Cette sortie jette un froid parmi nous deux, restés à table. Il y a un silence, au bout duquel Drumont jette cette phrase inattendue :

— Pourquoi sommes-nous sur la terre ?… Pourquoi sommes-nous réunis dans ce moment ?… Pourquoi en face de ce paysage, nous livrons-nous à des conversations supérieures ?

Et Drumont dit cela, en se donnant des coups de doigts révoltés, dans sa noire crinière, où une mèche se déroule, tortillée sur son front à la façon d’une mèche de Gorgone, tandis que ses yeux de scribe moyenâgeux, encastrés dans leurs minces lunettes, sont abaissés sur les fleurs de son assiette.
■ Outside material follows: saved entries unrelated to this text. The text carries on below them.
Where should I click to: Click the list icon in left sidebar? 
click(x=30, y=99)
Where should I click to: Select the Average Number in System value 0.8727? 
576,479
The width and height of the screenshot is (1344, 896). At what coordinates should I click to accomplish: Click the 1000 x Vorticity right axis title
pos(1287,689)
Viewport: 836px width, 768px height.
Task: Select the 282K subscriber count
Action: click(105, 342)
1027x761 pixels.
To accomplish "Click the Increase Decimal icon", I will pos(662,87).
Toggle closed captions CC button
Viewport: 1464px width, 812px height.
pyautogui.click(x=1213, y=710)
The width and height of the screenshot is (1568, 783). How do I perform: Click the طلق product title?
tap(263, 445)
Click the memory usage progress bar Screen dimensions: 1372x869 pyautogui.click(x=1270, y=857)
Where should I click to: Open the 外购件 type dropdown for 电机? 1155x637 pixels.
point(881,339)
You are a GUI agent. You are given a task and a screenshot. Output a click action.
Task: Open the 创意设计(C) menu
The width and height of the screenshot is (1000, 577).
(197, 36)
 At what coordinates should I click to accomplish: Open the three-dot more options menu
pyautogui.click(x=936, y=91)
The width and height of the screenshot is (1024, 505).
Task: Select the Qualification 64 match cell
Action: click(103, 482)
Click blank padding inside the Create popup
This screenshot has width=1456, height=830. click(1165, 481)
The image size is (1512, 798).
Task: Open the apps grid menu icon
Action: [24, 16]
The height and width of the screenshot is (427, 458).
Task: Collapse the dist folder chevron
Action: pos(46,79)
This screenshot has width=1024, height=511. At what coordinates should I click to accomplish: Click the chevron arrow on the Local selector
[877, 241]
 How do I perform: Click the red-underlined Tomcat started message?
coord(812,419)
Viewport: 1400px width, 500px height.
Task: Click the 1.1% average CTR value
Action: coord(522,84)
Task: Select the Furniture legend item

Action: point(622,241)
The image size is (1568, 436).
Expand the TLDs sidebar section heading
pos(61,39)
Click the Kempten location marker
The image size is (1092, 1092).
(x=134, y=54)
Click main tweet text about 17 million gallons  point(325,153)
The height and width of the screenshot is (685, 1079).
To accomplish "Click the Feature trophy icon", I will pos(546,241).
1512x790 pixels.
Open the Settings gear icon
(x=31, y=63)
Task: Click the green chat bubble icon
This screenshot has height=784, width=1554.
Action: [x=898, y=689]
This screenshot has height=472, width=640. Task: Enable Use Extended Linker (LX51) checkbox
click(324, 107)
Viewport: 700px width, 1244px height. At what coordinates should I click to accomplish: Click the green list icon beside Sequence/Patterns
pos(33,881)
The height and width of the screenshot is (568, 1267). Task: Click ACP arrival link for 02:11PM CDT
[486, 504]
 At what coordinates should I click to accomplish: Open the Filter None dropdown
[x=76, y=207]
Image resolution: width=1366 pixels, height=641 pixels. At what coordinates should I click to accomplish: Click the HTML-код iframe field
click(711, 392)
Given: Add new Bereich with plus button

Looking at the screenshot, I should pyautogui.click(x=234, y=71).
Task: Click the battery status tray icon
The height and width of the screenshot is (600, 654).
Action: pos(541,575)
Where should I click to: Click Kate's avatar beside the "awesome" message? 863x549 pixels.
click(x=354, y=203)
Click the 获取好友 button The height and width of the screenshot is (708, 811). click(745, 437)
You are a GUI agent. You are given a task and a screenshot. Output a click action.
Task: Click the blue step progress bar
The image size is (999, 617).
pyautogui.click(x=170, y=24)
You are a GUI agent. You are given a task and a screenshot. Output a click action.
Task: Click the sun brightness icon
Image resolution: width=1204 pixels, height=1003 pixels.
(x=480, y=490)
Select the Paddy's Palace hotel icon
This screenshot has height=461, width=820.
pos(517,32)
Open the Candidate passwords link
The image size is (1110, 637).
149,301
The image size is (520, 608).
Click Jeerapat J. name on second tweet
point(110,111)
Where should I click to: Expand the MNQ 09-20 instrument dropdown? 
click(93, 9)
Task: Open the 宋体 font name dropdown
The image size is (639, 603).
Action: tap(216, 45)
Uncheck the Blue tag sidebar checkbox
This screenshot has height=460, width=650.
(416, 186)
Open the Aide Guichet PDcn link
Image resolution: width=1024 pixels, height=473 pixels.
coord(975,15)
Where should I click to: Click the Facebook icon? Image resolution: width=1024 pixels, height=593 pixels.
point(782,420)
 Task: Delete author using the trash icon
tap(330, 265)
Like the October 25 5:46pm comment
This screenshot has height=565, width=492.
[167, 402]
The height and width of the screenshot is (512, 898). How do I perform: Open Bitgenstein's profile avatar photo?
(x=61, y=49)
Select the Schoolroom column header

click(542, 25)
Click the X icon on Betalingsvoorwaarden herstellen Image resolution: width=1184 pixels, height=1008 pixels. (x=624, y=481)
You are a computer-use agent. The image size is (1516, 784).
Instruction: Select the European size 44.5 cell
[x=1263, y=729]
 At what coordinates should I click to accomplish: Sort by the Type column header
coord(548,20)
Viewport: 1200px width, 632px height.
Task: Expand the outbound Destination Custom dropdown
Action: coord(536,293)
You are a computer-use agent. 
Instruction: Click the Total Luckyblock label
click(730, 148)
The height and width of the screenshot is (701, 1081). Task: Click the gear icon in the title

Daudet est rentré, et assis, à demi couché sur une petite table, pendant qu’il prend à de lentes avalées, une tasse de café, interrompant soudain nos doléances sur la société moderne et sa veulerie, il se met à parler éloquemment sur la ressemblance de la génération actuelle avec Hamlet, de cette génération chez laquelle, selon une expression de Baudelaire, l’action ne correspond pas avec le rêve, prétendant que l’époque ne comporte pas l’action.

Lundi 12 août. — Hayashi est venu chez moi, et a passé la journée à me déchiffrer des noms d’artistes japonais sur mes bibelots.